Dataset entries
--- START ---

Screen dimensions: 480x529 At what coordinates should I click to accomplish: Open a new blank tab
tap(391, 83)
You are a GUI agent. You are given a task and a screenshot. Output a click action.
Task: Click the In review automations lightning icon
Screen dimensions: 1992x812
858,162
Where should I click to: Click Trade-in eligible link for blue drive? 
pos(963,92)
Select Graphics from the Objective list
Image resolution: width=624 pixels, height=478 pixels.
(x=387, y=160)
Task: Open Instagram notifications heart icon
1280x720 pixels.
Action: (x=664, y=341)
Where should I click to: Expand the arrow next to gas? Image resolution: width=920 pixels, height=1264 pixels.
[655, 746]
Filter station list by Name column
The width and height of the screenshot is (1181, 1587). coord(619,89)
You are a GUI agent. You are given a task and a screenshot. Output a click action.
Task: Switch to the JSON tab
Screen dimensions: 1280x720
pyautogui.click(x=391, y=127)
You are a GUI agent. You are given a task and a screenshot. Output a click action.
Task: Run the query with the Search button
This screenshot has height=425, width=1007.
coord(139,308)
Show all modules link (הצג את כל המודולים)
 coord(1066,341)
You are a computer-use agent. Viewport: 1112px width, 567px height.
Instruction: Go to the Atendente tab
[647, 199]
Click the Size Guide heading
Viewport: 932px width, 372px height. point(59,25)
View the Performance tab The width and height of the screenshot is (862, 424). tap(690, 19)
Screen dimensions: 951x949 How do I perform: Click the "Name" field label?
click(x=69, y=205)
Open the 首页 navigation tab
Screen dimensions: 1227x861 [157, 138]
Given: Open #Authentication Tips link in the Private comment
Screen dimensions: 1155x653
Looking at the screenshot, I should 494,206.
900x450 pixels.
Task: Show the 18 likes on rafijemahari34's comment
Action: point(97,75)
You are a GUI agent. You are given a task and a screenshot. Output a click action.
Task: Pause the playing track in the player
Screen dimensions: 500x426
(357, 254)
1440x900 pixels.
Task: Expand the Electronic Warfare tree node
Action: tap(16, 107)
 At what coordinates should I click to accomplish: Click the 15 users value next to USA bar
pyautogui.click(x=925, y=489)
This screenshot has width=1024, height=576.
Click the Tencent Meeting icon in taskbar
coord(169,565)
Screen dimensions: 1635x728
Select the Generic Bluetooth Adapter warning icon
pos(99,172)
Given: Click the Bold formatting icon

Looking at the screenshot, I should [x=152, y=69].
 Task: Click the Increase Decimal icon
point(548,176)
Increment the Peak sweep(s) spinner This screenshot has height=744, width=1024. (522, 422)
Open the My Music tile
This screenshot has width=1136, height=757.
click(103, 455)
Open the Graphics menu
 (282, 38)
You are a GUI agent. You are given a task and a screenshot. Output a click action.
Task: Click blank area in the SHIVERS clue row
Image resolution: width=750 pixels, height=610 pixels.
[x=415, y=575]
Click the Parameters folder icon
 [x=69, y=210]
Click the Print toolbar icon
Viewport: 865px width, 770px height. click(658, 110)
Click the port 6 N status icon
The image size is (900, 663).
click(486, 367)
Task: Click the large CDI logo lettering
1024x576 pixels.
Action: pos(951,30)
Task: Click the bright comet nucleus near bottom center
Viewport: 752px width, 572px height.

--- END ---

■ **What is needed**
Take the lines from the first line of the records through the line holding "Select Graphics from the Objective list", both included, and please reproduce them exactly with nothing added.

■ **Task result**
Screen dimensions: 480x529 At what coordinates should I click to accomplish: Open a new blank tab
tap(391, 83)
You are a GUI agent. You are given a task and a screenshot. Output a click action.
Task: Click the In review automations lightning icon
Screen dimensions: 1992x812
858,162
Where should I click to: Click Trade-in eligible link for blue drive? 
pos(963,92)
Select Graphics from the Objective list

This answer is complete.